Could you copy every record below exactly as it is written?

(Data records)
·····

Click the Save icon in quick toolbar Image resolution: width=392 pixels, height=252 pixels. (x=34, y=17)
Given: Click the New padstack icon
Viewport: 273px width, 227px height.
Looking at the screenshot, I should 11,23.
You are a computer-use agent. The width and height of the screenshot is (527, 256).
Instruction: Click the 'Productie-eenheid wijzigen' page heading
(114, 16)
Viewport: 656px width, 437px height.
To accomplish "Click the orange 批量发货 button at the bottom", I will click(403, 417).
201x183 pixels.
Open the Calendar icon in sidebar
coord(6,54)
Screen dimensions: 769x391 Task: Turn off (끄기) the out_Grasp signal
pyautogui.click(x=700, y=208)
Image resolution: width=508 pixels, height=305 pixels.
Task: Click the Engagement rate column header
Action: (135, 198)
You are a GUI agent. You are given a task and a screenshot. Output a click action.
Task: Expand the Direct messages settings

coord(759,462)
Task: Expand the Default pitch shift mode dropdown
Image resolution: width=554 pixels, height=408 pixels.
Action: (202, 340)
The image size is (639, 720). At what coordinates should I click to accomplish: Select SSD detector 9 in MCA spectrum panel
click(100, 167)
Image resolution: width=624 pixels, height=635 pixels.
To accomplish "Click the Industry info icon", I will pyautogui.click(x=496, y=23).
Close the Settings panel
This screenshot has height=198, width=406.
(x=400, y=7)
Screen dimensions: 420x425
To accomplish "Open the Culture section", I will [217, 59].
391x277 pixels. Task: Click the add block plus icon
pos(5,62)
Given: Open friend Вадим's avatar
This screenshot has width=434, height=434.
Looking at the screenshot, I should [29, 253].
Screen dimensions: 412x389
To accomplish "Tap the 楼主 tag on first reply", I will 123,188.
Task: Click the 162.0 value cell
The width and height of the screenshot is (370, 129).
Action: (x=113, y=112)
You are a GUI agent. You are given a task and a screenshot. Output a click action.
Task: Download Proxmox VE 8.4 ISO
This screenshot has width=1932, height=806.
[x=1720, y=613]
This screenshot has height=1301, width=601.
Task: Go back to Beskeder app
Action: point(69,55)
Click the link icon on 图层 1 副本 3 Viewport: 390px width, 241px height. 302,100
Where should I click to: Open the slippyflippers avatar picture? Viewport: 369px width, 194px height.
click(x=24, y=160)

·····

> Completed task:
Click the Save icon in quick toolbar Image resolution: width=392 pixels, height=252 pixels. (x=34, y=17)
Given: Click the New padstack icon
Viewport: 273px width, 227px height.
Looking at the screenshot, I should 11,23.
You are a computer-use agent. The width and height of the screenshot is (527, 256).
Instruction: Click the 'Productie-eenheid wijzigen' page heading
(114, 16)
Viewport: 656px width, 437px height.
To accomplish "Click the orange 批量发货 button at the bottom", I will click(403, 417).
201x183 pixels.
Open the Calendar icon in sidebar
coord(6,54)
Screen dimensions: 769x391 Task: Turn off (끄기) the out_Grasp signal
pyautogui.click(x=700, y=208)
Image resolution: width=508 pixels, height=305 pixels.
Task: Click the Engagement rate column header
Action: (135, 198)
You are a GUI agent. You are given a task and a screenshot. Output a click action.
Task: Expand the Direct messages settings

coord(759,462)
Task: Expand the Default pitch shift mode dropdown
Image resolution: width=554 pixels, height=408 pixels.
Action: (202, 340)
The image size is (639, 720). At what coordinates should I click to accomplish: Select SSD detector 9 in MCA spectrum panel
click(100, 167)
Image resolution: width=624 pixels, height=635 pixels.
To accomplish "Click the Industry info icon", I will pyautogui.click(x=496, y=23).
Close the Settings panel
This screenshot has height=198, width=406.
(x=400, y=7)
Screen dimensions: 420x425
To accomplish "Open the Culture section", I will [217, 59].
391x277 pixels. Task: Click the add block plus icon
pos(5,62)
Given: Open friend Вадим's avatar
This screenshot has width=434, height=434.
Looking at the screenshot, I should [29, 253].
Screen dimensions: 412x389
To accomplish "Tap the 楼主 tag on first reply", I will 123,188.
Task: Click the 162.0 value cell
The width and height of the screenshot is (370, 129).
Action: (x=113, y=112)
You are a GUI agent. You are given a task and a screenshot. Output a click action.
Task: Download Proxmox VE 8.4 ISO
This screenshot has width=1932, height=806.
[x=1720, y=613]
This screenshot has height=1301, width=601.
Task: Go back to Beskeder app
Action: point(69,55)
Click the link icon on 图层 1 副本 3 Viewport: 390px width, 241px height. 302,100
Where should I click to: Open the slippyflippers avatar picture? Viewport: 369px width, 194px height.
click(x=24, y=160)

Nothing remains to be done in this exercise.